I am not allowing my anxious attachment style to drive. I'm not allowing all... It's discomfort. I am feeling discomfort because my old habits want to take over. But my new habit is I'm not going to do that because if I do that, I'm going right back to where I was. My body is going to tell me it's all wrong and I'm not going to be happy and there's just not going to be a good ending to this.

There's also the listening to my body when I was moving here to Colorado. I'm so glad that I was working with my intuitive coach because I was in very much of a lack mode and my body was, I was in that fight or flight mode where my heart was racing and my stomach was feeling kind of sick because I was looking at housing both in Cortez and in Durango. Durango is much more expensive.
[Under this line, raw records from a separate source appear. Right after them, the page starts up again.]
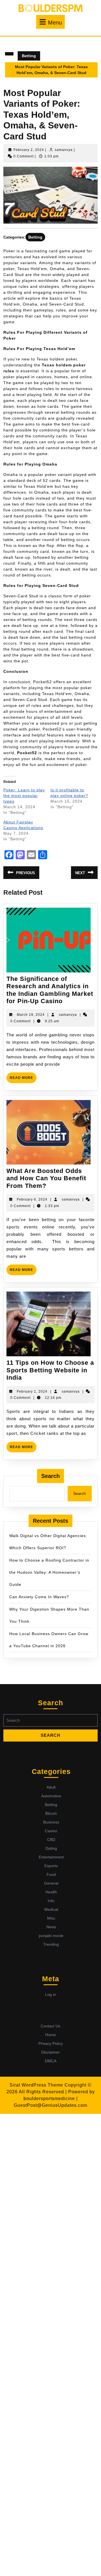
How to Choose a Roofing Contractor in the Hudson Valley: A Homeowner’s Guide (49, 1572)
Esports (51, 1865)
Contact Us (50, 2026)
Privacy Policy (50, 2043)
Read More (23, 1079)
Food (51, 1874)
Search (50, 1476)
but it was where I wanted to be. There's a lot more happening here. There's just a different vibe. It has a very young, exciting, fun vibe here, which I wasn't feeling it in Cortez. And I got guaranteed housing the first day I started looking. And I, my old self wanted to grab onto what, what was guaranteed. And my coach talked me down and said, you talk about Durango, follow your intuition.

Just trust, trust. It was so hard. Like the whole time my heart was racing because I was in a place of lack. But because I decided to come from a place of abundance and I decided to kind of manage my body sensations, it ended up that I got my first choice in apartments in Durango. So lesson learned that even when we are in that anxious mode, we are feeling it in our body.
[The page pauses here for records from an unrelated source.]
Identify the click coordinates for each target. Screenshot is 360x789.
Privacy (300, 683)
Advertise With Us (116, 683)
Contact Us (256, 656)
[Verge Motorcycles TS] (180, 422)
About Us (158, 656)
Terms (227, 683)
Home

when our stomach's flipping, we can acknowledge it. We don't have to stuff it. I talk to it. Hey, you know what? I see you. Anxiety, anxiousness, fear. I see you. I hear you, but right now I'm not holding space for you. Really, really hard to do. And as I get here, there's been some difficulties in building new community.

And it's not the people, the majority of the people here are so kind, so friendly. I love Colorado people in general, all over the state. But I'm being more discerning. I'm listening to my body more. I'm not hanging out in bars nearly as much as I did in Arizona. Because what I realized in Arizona is that all of my friends, I'm out of bars. Not necessarily bad people, but I outgrew them.

And I don't want that to happen again. So while yes, I am going to bars, I love karaoke, I love live music, I am not spending the majority of my free time there anymore. I'm finding different things to do going to festivals or you know, there's a writing club. There's two of them actually here that I've been attending just doing different things that don't necessarily involve alcohol. And really listening to my intuition. If I don't feel good about something, whether it's a person, someone I'm interested in dating,

or even in a business relationship. That has been the huge game changer for me in the past two weeks when I referred to that. So I had my human design chart done for the second time in like a month and it validated exactly what the first lady said. And I realized that there were some things in my life, particularly how I was running my business that were out of alignment and that some of these things I knew.

back in as early as February, that that was out of alignment. And I knew it. And I ignored it, stuffed it, made excuses for it. But my body has been telling me for three months, you need to find an alternative to this. And I didn't listen. I excused it away. You know how we do, like if you're in a relationship and he doesn't call for several days, well, you know, he has a job and he's busy or, well, you know, he has kids or.

you know, he's taking care of his mom, you she's living with him or whatever, whatever excuse we make for them for the behavior that isn't working for you. I did that, even though my body told me that it's time to move on. So I made the difficult decision to do my business differently to cut back on my hours to work with different people to not necessarily have as many meetings with networking.

opportunities to really be intentional. And that is meant I've had to say no to some people. And that is meant that I have not gotten some really positive reaction to that. There's been some very disappointing reactions to me. And in some cases, I've lost respect for some people. And so I'm navigating that disappointment and how that fills in my body as well.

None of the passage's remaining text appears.